You could use that to compare to now, but unless you made sure to snapshot the content regularly (whenever the page is edited?) you wouldn't necessarily know when the content drift happened, or if multiple changes have happened to the content over time.
Using the history page would likely give you enough information to, for example, do a study on links to find out how many have different content now vs when the link was added.
Though IA's archival-on-creation mechanism should at least mean that the orighinal reference is preserved.
An explicit Wikipedia link to reference-at-time-of-archive, or better, a diff flag or listing, would be useful.
Sure the archive is useful today, but it’s primary purpose is retaining information for future generations. If that means placating copyright holders it’s worth the cost.
In many cases it's nothing to do with the copyright holder. In fact, the complete opposite: someone who subsequently bought the domain and unwittingly stuck a generic robots.txt on the site.
If the IA hid content upon receiving a request from webmaster@domain then that'd make sense.
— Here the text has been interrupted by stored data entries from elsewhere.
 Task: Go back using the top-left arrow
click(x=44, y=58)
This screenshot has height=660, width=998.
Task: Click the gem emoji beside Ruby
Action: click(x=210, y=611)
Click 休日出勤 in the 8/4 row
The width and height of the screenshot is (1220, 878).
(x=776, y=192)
But doing it automatically and retrospectively from robots.txt is bizarre and shows again the dangers of centralisation on the Internet.
I now block IA from my sites as a protest. We need more competition and fresh ideas in digital archiving.
I’ve read about the robots.txt mentioned before but hadn’t seen this mentioned. Any idea if they have this somewhere on the site?
They are gradually expanding the scope of sites where robots.txt is ignored, perhaps "testing the water".
What you're doing is essentially digital archeology, which is super cool. In 50-100 years, if not sooner, people will be digging through digital "graveyards" for evidence of this and that. That's so intriguing.
I think the statement about "stuff that's out there" really only applies to famous or public people, where leaked and/or damning photos or videos are quickly copied, saved, and rehosted by websites all over the world, including Twitter, Pinterest, and other platforms. For instead, while Google Images fastidiously won't show you the hacked photos of "Jennifer Lawrence naked," as Google sought to avoid a $100M lawsuit , Bing Images, once you turn off Safe Search, shows plenty of sites that host the pictures, with most frequent such site being a German-based one called "OhFree," but there are at least 3 Blogspot sites as well, I suppose ironically.
 > "We've removed tens of thousands of pictures," says the web giant - https://www.hollywoodreporter.com/thr-esq/google-responds-je...
I liked how Archive.is was so fast at archiving, its UI more clean. And since it proactively archived links, it still happens today that a dead reference link will be archive in Archive.is, but not in the Wayback Machine.
Nobody knows who owns or maintains the site, and recently the mysterious owner started taking donations to keep the site running. It's a commercial enterprise.
Slick UI or not, Archive.org's longevity is probably more feasible.
For people that make those kind of sites it is a feature that you can't archive them easily. They are a cancer.